Other way round. If you are slow to apply positive flap during the
ground run, the wing might take off before the tail, as the centre of
lift is further forward with negative flap. A handful of positive flap
will quickly rectify the situation, but it is a bit alarming.

- Heavy wings are not an issue as the glider will be hangared and flown conservatively cross country. The odd retrieve shouldn't be a reason to not fly such an awesome old lady.


I kept mine hangered in a T hanger with the wingtips removed. I could
put on the wing tips single handed and get her onto the flight line very
quickly. With the glide performance, I managed to "save" more
outlandings than I logged. Rigging is not actually that bad, as the wing
splits in 4 pieces with about equal weight on the ends of the inner
sections. (The ASW17 is much worse as the split is further outboard and
the inner wings are much heavier). Two full strength adults are required
to rig it.
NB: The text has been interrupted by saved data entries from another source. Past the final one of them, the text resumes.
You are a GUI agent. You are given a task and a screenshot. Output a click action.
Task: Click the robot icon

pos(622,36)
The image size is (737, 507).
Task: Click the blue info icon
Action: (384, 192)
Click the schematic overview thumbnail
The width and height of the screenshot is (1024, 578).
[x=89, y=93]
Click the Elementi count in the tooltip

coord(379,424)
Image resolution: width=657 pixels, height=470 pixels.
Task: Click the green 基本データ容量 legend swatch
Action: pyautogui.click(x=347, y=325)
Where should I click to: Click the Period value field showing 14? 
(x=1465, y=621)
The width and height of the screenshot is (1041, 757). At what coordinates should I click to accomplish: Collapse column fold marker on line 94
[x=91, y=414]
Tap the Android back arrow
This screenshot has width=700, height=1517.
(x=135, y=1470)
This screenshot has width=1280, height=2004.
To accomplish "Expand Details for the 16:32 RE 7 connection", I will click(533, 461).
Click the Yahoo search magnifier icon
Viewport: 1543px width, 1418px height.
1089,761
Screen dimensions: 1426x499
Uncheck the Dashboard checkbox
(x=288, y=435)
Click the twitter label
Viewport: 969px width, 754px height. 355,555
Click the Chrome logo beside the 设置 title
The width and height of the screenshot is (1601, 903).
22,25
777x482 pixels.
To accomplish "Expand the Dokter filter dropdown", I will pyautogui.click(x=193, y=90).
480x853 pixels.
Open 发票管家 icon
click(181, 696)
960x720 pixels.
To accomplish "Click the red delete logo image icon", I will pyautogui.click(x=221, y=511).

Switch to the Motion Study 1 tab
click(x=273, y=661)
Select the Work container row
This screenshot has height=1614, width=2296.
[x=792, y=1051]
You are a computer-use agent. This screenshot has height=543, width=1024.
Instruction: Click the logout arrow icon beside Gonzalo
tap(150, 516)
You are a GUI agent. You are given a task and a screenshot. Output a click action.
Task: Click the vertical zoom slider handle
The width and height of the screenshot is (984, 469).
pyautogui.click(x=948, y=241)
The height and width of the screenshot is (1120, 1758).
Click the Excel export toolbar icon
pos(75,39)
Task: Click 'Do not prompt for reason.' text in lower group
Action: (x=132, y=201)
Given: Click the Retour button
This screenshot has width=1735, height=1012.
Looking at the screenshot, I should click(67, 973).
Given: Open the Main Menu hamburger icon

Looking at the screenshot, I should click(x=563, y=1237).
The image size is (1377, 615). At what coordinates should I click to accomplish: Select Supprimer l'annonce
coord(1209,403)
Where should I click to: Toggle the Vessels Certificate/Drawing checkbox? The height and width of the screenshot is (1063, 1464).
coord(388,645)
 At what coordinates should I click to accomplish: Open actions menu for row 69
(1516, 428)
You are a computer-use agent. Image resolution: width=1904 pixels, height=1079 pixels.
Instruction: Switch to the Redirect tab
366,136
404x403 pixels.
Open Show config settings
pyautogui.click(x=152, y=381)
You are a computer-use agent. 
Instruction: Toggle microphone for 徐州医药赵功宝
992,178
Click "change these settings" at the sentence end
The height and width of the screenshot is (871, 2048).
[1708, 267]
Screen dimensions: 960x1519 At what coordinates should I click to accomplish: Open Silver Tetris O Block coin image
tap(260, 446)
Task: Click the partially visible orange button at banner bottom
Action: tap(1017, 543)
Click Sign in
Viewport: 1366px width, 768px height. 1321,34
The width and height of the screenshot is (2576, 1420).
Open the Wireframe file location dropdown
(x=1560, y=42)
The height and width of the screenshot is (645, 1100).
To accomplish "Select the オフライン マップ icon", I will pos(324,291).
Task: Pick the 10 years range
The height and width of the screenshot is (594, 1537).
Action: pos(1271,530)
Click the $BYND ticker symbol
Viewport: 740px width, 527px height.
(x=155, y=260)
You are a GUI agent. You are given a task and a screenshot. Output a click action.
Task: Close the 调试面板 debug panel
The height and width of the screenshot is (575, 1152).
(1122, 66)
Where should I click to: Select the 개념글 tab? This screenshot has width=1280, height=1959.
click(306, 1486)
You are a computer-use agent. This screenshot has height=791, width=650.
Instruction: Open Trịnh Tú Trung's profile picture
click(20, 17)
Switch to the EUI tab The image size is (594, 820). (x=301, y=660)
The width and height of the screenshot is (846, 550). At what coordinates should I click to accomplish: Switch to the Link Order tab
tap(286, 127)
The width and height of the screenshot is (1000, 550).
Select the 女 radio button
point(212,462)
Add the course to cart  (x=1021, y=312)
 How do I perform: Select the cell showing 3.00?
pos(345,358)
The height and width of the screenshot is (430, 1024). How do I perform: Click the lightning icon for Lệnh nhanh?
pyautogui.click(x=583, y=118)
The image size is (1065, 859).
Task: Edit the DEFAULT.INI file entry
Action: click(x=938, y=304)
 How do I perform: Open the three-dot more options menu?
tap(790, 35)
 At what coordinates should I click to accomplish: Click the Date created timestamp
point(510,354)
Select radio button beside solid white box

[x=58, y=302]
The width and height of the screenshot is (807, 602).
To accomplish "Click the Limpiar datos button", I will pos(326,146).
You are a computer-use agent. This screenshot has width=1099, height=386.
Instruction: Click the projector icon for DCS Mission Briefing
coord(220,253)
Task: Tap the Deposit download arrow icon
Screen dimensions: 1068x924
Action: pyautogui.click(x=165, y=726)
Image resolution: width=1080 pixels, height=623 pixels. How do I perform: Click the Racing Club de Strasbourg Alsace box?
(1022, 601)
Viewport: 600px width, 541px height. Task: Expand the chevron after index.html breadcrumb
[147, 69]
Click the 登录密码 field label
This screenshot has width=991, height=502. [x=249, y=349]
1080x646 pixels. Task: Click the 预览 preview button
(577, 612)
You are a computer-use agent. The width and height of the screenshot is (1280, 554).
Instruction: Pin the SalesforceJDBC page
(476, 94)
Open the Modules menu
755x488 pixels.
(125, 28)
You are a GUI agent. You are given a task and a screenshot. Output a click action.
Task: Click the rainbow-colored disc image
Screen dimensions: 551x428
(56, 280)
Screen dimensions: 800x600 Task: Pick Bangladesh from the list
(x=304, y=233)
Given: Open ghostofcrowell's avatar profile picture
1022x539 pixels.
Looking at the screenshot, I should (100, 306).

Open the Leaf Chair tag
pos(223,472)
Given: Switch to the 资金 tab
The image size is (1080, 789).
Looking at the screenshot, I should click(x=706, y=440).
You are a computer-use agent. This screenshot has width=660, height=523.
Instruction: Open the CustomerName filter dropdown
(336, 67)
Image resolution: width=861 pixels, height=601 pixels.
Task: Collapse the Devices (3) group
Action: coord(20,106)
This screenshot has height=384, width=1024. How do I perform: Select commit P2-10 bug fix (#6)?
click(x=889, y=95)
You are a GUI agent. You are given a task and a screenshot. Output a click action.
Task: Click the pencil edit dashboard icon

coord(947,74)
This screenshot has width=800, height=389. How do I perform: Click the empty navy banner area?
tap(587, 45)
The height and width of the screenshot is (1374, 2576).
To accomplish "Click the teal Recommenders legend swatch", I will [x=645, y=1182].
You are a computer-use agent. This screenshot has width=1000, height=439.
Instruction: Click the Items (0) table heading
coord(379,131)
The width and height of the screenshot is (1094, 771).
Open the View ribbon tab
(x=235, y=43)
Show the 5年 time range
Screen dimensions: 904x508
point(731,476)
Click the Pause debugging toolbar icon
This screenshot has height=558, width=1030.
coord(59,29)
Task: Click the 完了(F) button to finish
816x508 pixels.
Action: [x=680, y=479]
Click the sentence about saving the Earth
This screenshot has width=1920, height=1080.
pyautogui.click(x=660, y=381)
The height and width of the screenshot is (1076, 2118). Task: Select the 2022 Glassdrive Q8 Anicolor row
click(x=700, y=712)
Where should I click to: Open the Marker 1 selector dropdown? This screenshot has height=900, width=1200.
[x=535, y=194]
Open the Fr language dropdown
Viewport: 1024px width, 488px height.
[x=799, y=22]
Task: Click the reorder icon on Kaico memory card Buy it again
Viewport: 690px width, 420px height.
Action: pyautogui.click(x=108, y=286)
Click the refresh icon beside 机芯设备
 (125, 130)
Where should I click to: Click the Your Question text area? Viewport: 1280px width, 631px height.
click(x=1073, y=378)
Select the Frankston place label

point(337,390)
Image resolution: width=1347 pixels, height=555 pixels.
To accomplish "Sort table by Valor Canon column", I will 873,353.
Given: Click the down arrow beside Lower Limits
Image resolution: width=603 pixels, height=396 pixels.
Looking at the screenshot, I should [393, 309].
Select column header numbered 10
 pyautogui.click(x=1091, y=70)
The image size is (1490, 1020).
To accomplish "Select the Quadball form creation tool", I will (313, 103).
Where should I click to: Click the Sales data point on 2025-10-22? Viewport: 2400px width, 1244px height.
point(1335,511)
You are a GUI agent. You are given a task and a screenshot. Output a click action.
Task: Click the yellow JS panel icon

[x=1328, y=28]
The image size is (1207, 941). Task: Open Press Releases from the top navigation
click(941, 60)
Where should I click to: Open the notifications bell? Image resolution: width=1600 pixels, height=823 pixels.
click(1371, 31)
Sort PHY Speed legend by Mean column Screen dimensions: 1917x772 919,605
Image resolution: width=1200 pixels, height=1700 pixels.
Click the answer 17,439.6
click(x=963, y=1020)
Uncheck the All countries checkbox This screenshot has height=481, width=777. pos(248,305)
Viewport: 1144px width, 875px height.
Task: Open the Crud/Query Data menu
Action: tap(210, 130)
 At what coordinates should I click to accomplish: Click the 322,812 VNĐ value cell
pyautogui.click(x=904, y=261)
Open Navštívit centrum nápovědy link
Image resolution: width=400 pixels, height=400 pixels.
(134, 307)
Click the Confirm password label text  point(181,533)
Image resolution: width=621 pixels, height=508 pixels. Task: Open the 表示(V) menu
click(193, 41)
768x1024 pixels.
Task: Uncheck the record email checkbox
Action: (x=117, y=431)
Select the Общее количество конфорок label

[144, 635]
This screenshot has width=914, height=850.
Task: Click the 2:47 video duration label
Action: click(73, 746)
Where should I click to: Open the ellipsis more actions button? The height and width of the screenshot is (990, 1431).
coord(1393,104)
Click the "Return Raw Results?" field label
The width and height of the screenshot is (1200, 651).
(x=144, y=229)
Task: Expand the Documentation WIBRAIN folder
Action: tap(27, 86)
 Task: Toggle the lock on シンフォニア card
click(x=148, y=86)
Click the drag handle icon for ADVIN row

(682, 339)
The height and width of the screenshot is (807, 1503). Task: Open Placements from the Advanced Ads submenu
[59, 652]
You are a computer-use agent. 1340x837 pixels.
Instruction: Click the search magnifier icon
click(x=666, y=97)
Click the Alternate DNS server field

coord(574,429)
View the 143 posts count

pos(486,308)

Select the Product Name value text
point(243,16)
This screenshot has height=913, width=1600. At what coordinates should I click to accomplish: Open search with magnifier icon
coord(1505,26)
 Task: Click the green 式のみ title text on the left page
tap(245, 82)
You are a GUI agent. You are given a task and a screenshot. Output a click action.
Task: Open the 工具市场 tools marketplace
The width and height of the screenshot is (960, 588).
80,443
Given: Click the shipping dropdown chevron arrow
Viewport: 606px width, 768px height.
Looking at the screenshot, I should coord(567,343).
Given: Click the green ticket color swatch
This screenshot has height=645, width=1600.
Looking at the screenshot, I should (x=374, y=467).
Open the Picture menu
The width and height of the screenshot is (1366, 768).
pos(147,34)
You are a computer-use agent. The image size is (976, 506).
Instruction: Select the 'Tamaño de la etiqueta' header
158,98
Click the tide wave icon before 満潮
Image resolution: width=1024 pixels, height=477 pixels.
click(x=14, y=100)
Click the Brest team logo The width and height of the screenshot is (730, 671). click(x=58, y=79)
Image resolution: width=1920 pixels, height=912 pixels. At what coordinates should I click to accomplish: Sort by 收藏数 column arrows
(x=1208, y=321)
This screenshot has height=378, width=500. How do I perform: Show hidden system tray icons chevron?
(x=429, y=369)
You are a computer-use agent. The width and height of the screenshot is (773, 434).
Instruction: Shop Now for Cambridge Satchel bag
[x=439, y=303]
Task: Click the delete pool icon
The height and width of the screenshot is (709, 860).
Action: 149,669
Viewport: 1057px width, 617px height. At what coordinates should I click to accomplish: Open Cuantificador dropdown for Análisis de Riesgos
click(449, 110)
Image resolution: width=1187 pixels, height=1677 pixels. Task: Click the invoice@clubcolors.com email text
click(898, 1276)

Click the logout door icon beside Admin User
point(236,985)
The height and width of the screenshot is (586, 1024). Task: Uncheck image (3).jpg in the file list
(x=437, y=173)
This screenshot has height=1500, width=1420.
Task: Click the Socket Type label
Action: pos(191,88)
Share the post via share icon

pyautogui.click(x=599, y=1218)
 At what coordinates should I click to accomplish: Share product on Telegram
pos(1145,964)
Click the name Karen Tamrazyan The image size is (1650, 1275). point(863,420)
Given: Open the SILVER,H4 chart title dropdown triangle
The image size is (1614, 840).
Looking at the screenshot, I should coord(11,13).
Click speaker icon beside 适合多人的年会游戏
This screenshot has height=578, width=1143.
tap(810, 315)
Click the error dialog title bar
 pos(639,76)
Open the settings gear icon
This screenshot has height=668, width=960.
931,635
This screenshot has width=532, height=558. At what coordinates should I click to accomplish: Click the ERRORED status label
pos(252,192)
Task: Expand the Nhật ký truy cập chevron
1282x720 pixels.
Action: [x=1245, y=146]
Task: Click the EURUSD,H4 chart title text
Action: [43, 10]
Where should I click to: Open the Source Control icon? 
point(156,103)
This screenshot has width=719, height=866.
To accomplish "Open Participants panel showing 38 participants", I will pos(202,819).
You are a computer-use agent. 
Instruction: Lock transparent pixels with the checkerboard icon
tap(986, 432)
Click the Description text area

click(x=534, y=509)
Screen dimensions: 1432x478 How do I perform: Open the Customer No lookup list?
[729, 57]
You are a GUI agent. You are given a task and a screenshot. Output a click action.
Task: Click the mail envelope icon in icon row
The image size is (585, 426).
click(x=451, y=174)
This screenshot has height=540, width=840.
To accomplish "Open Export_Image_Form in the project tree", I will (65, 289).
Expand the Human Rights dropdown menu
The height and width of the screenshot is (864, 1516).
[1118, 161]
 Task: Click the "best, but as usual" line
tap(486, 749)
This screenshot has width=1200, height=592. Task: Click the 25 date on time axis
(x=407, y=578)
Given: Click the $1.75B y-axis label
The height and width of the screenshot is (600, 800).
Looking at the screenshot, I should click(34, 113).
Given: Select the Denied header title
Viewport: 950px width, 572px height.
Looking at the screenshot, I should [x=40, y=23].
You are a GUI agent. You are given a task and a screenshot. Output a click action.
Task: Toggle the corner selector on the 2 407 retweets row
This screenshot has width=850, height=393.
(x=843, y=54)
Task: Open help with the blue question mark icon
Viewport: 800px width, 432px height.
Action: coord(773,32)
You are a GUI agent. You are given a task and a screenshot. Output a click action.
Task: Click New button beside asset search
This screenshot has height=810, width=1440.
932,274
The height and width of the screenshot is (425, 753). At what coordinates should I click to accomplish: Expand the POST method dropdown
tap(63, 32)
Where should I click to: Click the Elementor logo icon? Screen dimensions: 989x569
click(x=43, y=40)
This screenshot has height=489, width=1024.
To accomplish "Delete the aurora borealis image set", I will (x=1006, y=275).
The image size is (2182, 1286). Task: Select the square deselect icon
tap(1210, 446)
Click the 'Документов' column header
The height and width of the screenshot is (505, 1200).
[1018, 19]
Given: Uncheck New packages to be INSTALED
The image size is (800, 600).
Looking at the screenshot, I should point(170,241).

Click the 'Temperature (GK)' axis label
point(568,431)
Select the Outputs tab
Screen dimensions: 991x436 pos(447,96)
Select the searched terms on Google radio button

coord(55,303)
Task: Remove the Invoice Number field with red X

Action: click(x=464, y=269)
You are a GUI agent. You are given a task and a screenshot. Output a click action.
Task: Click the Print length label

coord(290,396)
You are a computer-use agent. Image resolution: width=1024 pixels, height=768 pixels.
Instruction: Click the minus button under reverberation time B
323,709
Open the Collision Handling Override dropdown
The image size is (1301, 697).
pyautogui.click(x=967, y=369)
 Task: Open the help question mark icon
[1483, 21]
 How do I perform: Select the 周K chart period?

But if you land in a soft ploughed field and have to carry it
out, you will need four adults.

- The glider comes with a decent trailer and accessories before someone brings that up.
- All AD's including tail AD applied.


These ships are approaching 45 years old. They were quite high
maintenance 20 years ago and I can only assume they will require a lot
more maintenance now. Check the condition, the finish, the trailer and
instruments very carefully. Then plan on spending a few weeks each off
season, fixing things that wear and brake.

I had a lot of good flying out of the Nimbus 2. If you are keen and
energetic, you could get a lot of flying out of one too.